The access control list (ACL) feature of Message Queue for Apache Kafka allows you to authorize Authentication and Security Layer (SASL) to send and subscribe to messages in Message Queue for Apache Kafka .

Prerequisites

Your Message Queue for Apache Kafka instance must meet the following conditions:
  • The edition of the instance is Professional Edition.
  • The instance is in the Running state.
  • The major version of the instance is 2.2.0 or later. For more information about how to upgrade the major version, see Upgrade the instance version.
  • The minor version of the instance is the latest version. For more information about how to upgrade the minor version, see Upgrade the instance version.
Notice The default SASL users of a public network/VPC instance have no permissions to perform operations. After the ACL feature is enabled, the default SASL users of a public network/VPC instance fail to send or subscribe to messages because these users have no required permissions. You must grant the default SASL users the read and write permissions to all topics and consumer groups of the instance.

Background information

Enterprise A has purchased a Message Queue for Apache Kafka instance. The enterprise wants User A to consume only messages from all topics of the Message Queue for Apache Kafka instance, but not to send messages to the topics of the Message Queue for Apache Kafka instance.

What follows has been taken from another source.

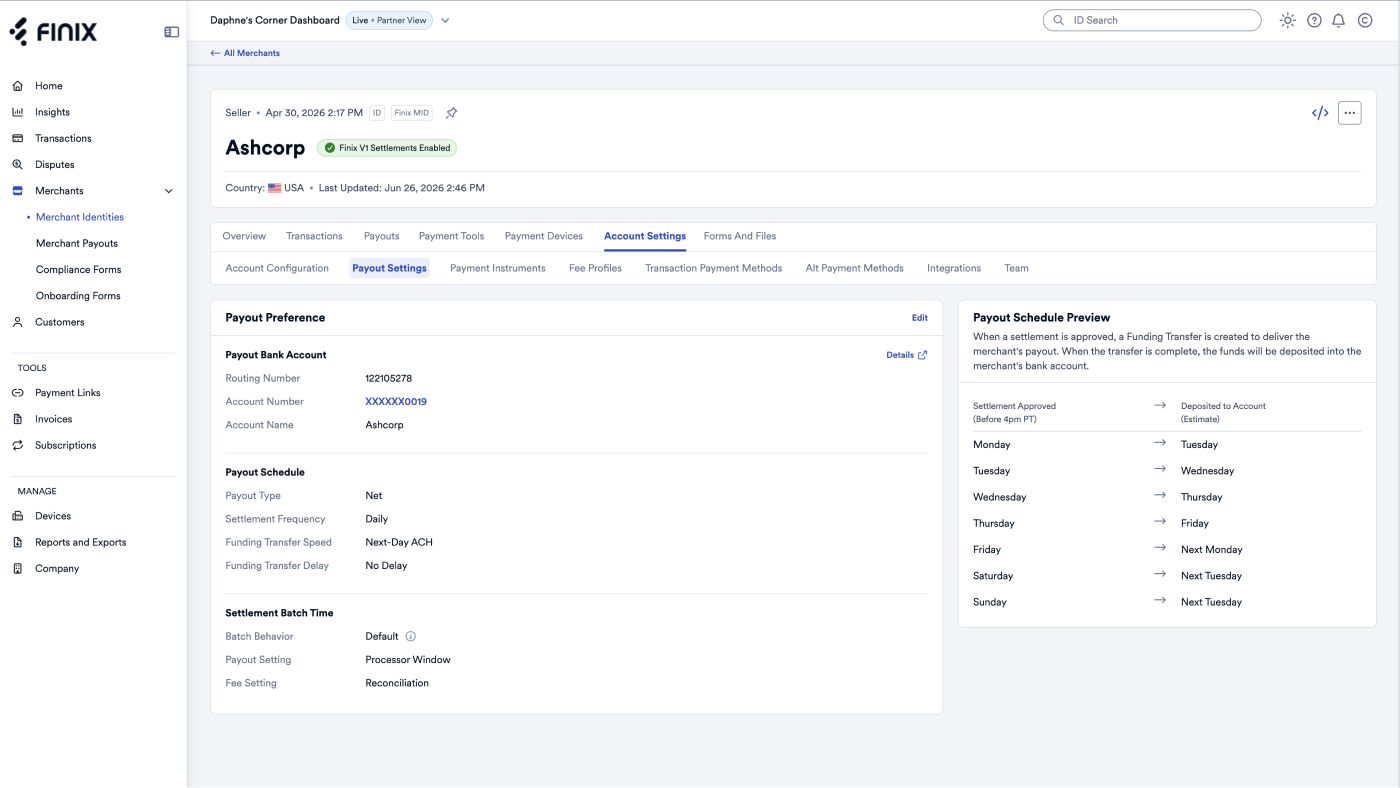Open the account avatar icon
Image resolution: width=1400 pixels, height=788 pixels.
pyautogui.click(x=1365, y=20)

Step 1: Enable the ACL feature

After you upgrade the minor version of an instance, enable ACL for the instance in the Message Queue for Apache Kafka console.

  1. Log on to the Message Queue for Apache Kafka Console.
  2. In the top navigation bar, select a region.
  3. In the left-side navigation pane, click Instance Details page .
  4. On the Instance Details page, select the instance and then click the Instance Details tab. On the right side of the Basic Information section, click Enable ACL.
  5. In the Note dialog box, click OK, and then refresh the page.
    After you refresh the page, the SASL endpoint is displayed in the Basic Information section of the Instance Details page. The status changes to Upgrading.
    Notice After the upgrade, the ACL feature is enabled for the instance. Then, you can create an SASL user and grant the user the required permissions. The SASL user can then access the instance by using the SASL endpoint. The upgrade takes 15 to 20 minutes.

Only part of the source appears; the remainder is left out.